# Exercise instructions:
Line by line, retype the material below exactly, from its first line up to and including the one holding "About Us (427, 2334)".

# The data:
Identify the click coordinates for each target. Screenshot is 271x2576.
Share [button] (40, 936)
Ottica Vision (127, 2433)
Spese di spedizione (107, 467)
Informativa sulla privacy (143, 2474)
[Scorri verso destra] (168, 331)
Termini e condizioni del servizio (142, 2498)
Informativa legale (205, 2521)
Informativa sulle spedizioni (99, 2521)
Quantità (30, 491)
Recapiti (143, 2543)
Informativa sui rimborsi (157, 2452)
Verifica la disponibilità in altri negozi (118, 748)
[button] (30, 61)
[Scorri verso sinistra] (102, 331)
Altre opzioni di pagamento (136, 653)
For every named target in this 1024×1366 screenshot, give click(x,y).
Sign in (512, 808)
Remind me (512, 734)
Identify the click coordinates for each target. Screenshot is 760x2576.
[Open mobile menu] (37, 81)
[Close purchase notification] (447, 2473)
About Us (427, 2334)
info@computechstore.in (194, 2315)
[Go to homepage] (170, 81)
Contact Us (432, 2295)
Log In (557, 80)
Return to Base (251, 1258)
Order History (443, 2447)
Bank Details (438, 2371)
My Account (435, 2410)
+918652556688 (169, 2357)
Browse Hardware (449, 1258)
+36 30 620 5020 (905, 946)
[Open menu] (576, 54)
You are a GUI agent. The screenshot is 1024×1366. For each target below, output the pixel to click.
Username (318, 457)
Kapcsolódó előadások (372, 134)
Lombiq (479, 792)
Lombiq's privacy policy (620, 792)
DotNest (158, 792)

# Exercise result:
Identify the click coordinates for each target. Screenshot is 271x2576.
Share [button] (40, 936)
Ottica Vision (127, 2433)
Spese di spedizione (107, 467)
Informativa sulla privacy (143, 2474)
[Scorri verso destra] (168, 331)
Termini e condizioni del servizio (142, 2498)
Informativa legale (205, 2521)
Informativa sulle spedizioni (99, 2521)
Quantità (30, 491)
Recapiti (143, 2543)
Informativa sui rimborsi (157, 2452)
Verifica la disponibilità in altri negozi (118, 748)
[button] (30, 61)
[Scorri verso sinistra] (102, 331)
Altre opzioni di pagamento (136, 653)
For every named target in this 1024×1366 screenshot, give click(x,y).
Sign in (512, 808)
Remind me (512, 734)
Identify the click coordinates for each target. Screenshot is 760x2576.
[Open mobile menu] (37, 81)
[Close purchase notification] (447, 2473)
About Us (427, 2334)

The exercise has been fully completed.